The Orchardist and his Fruit Wagon

Chapter 39

Published Sep, 2012

Fruit wagon with driver (thought to be James Mann) and horses, Arthurs Creek. The Evelyn Observer of 1917 reported that a local fruit wagon was on its way home from market with a passenger sitting on the empty cases behind. Coming down one of the hills these slipped, and the passenger was deposited on the roadway… In October 1873 James Mann selected land on the upper reaches of the Arthurs Creek in the Parish of Queenstown which he named ‘Lang Fauld Farm’. He was joined by John Mann in 1874 who selected adjoining land which he named ‘Carseburn’. Photo credit Bruce G. Draper

…a local fruit wagon was on its way home from market with a passenger sitting on the empty cases behind. Coming down one of the hills these slipped, and the passenger was deposited on the roadway…

To Market

An article in the Evelyn Observer of 16 February 1917, by W. Smithers Gadd J.P. Secretary of the Early Pioneers’ Association, describes the orchardist―‘who travels the long and weary roads in silent thought whilst his horses, the treasured friends and help-mate of man, pull a heavy laden vehicle to the Melbourne markets, and once his destination is reached he falls asleep for an hour or so to be awakened by the bell, that forcible indication that the market is now open. After selling his produce there is a long drive back to his home, which he reaches worn-out and tired, he lies his head on the soft pillow to rest. The work of the orchardist is not for a lazy man ’

Home Again

The following item was published in the Evelyn Observer of 2 March 1917 under the heading ‘When Ignorance is Bliss’ (By Revenge).

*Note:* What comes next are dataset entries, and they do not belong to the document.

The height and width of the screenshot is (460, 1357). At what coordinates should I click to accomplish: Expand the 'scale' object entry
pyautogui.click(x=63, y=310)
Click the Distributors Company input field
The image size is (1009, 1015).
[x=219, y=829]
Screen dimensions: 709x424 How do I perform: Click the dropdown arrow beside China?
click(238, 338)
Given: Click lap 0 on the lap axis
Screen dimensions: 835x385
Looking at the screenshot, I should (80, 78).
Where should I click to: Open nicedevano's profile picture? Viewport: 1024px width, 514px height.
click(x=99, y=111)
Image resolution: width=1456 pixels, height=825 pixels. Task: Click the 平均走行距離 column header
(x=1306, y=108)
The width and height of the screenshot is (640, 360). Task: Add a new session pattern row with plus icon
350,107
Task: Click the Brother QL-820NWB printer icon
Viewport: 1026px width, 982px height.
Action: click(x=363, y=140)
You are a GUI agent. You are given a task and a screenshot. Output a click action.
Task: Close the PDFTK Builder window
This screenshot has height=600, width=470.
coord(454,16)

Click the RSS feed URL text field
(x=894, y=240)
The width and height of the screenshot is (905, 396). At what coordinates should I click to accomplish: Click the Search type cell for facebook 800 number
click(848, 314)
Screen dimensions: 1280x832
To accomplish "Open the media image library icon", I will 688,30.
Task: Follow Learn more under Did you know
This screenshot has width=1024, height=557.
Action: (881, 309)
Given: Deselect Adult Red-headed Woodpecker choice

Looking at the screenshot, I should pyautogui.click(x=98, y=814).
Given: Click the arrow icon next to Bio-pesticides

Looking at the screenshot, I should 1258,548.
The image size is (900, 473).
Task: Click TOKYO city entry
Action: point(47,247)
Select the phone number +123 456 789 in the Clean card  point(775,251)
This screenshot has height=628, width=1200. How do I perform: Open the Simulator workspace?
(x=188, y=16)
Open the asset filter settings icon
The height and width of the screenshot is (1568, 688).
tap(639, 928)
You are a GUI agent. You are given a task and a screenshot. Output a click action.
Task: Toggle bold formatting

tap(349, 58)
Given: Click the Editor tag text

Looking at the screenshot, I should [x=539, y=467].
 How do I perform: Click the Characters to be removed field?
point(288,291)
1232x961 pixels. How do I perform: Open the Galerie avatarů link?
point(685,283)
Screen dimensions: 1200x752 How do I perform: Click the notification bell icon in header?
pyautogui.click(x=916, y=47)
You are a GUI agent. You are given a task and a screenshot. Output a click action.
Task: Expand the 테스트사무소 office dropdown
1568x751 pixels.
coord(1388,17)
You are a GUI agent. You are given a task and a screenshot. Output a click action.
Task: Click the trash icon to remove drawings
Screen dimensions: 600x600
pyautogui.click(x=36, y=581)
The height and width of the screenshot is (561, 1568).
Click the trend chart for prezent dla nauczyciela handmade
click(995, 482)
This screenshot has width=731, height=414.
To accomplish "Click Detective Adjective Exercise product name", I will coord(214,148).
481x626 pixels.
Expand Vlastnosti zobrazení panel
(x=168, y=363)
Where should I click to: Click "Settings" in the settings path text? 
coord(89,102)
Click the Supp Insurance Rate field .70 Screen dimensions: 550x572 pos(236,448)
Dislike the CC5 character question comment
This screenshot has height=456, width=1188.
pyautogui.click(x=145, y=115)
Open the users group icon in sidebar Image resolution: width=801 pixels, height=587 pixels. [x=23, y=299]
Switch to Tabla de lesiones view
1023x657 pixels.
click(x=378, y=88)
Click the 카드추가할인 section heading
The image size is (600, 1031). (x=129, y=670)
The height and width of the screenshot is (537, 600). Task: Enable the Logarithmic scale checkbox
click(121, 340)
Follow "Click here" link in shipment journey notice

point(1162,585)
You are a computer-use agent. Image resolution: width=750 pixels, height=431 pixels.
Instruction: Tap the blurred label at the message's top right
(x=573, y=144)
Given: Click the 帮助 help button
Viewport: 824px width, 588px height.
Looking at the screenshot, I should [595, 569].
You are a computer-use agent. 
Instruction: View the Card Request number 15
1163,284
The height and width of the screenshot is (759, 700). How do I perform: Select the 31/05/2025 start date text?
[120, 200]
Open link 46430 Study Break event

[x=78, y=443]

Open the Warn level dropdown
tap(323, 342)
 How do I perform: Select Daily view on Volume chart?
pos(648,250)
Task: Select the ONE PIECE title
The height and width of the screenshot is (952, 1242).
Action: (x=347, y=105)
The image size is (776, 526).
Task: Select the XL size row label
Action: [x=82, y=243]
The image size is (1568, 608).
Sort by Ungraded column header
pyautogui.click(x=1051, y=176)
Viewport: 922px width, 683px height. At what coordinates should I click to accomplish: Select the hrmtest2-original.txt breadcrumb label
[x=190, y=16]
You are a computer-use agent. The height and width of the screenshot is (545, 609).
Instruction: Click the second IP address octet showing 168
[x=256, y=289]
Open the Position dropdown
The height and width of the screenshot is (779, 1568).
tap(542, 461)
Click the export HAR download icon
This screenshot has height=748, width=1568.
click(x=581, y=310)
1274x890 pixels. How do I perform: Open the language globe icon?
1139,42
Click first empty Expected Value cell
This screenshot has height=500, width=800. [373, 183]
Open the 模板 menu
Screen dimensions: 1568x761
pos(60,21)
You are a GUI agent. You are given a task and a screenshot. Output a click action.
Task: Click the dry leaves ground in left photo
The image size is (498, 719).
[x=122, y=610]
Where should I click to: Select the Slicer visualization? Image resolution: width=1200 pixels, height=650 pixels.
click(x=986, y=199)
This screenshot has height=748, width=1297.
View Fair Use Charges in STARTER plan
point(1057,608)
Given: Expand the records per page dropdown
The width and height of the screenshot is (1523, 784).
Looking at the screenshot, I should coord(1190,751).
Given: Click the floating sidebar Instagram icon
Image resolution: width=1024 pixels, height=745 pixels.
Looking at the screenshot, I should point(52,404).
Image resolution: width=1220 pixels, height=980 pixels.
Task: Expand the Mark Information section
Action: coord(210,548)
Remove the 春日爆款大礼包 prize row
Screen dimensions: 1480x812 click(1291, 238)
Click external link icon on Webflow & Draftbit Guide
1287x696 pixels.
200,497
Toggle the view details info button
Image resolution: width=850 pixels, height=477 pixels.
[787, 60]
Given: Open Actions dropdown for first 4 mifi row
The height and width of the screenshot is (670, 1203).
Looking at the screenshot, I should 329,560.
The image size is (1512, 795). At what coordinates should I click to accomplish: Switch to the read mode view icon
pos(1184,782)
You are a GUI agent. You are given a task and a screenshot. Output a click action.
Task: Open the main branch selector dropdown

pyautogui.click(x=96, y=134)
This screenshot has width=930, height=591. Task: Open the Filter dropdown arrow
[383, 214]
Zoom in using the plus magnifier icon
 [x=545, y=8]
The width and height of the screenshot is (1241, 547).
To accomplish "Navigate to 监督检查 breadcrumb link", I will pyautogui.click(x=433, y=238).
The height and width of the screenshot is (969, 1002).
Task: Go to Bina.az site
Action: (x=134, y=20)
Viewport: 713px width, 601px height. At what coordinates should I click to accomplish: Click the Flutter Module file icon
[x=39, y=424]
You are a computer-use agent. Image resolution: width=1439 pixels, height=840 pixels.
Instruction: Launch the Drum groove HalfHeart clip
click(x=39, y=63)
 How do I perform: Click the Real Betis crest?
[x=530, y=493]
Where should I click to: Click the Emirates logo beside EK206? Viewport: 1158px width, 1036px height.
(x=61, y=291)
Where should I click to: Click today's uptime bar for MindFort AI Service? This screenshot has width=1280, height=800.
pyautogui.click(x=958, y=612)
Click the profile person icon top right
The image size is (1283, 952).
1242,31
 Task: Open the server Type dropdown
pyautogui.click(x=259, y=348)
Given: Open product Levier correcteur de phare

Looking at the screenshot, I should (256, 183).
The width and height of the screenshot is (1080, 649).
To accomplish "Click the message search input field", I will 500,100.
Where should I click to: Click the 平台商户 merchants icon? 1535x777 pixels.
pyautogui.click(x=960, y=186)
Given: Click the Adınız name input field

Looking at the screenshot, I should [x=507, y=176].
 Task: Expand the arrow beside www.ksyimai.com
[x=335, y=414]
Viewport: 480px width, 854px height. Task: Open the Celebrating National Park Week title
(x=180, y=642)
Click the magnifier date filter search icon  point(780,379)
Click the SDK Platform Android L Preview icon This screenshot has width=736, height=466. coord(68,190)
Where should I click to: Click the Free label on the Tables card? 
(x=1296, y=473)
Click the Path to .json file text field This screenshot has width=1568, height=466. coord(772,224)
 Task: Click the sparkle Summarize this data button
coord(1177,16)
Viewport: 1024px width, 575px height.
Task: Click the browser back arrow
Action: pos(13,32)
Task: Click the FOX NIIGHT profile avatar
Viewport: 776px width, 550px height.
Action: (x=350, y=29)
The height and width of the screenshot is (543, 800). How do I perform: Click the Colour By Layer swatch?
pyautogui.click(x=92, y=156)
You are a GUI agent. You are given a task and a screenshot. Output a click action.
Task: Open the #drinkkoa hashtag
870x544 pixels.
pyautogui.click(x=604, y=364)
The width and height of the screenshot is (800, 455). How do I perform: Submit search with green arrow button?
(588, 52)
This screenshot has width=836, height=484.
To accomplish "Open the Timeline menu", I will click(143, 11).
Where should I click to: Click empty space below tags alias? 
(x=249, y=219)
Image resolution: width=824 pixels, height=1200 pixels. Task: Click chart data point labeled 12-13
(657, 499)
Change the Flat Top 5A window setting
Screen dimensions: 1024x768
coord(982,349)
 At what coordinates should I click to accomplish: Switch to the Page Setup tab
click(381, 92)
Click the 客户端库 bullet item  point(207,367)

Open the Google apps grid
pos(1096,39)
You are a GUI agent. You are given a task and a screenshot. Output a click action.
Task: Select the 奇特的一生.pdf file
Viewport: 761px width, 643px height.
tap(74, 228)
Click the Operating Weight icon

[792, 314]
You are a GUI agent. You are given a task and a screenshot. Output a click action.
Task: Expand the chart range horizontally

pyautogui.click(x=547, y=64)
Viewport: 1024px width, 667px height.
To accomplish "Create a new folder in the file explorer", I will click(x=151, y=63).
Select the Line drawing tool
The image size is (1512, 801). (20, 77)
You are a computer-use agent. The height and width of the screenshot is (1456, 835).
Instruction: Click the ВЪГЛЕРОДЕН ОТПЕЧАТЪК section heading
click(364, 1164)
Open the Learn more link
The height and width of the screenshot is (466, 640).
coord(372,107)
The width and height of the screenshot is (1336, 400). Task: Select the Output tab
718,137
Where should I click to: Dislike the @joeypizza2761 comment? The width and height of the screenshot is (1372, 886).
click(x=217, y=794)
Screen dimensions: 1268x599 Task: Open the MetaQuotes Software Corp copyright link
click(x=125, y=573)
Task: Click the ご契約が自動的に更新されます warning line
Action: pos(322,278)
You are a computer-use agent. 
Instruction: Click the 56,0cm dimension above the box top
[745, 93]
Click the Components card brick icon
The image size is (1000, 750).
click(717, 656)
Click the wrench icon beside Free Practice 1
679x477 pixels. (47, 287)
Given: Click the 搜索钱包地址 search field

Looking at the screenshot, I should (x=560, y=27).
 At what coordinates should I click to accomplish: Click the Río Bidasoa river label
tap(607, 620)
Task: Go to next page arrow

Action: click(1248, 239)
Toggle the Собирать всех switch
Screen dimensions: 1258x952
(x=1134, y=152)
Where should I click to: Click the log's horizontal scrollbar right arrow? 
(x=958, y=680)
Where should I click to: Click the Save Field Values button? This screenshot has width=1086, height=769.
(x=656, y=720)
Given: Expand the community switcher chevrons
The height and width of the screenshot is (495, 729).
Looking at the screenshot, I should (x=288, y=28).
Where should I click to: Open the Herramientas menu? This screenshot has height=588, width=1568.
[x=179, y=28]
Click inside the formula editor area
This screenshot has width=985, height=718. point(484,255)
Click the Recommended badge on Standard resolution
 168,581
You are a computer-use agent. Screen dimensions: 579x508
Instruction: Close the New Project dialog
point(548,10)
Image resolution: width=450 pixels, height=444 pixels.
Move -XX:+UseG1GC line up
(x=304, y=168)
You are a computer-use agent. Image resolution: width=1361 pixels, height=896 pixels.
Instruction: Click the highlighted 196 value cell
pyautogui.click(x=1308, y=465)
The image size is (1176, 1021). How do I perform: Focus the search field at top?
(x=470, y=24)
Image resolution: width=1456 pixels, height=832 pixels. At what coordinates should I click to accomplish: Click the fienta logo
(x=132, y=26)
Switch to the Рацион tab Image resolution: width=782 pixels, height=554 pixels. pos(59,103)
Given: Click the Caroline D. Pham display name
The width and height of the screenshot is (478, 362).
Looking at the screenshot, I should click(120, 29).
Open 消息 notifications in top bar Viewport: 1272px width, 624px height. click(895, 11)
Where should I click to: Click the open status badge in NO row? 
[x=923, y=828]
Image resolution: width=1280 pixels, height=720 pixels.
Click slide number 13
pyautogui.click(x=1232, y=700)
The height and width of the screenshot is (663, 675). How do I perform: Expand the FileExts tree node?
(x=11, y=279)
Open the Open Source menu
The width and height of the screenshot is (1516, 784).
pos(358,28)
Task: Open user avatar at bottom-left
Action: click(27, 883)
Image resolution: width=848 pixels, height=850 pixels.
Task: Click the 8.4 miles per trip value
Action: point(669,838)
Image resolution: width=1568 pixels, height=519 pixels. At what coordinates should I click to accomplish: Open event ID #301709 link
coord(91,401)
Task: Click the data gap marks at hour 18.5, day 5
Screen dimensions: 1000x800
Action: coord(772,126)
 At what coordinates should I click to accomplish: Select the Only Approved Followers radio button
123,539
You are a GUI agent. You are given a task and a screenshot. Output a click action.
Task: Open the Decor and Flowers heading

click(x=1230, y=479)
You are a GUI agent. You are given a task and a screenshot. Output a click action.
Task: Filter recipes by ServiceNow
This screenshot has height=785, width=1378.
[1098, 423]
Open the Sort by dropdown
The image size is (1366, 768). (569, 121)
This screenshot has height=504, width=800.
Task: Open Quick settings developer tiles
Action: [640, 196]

The truth of the saying, ‘Where ignorance is bliss ‘tis folly to be wise’, was very strikingly demonstrated down at Arthurs Creek the other evening.

A local fruit wagon was on its way home from market with a passenger sitting on the empty cases behind. Coming down one of the hills these slipped, and the passenger was deposited on the roadway, from which he was picked up unconscious some time later.

Meanwhile the wagon proceeded happily on its way, the driver (Marty Brennan) being quite unaware till he got home that anything unusual had happened.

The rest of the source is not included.